AIM OF THE TASK: Please retype the records below exactly as they appear, but leave out the pictures.

SUPPLIED RECORDS START

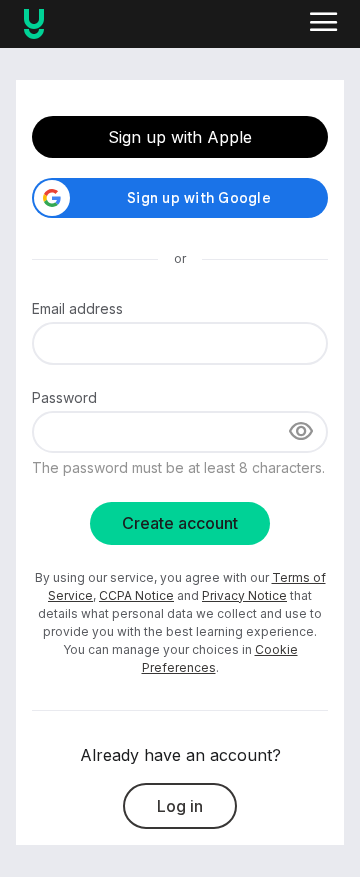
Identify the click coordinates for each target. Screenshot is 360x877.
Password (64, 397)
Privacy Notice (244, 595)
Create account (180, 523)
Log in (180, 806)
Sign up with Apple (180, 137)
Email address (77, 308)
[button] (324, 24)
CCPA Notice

SUPPLIED RECORDS END

FINISHED TASK:
Identify the click coordinates for each target. Screenshot is 360x877.
Password (64, 397)
Privacy Notice (244, 595)
Create account (180, 523)
Log in (180, 806)
Sign up with Apple (180, 137)
Email address (77, 308)
[button] (324, 24)
CCPA Notice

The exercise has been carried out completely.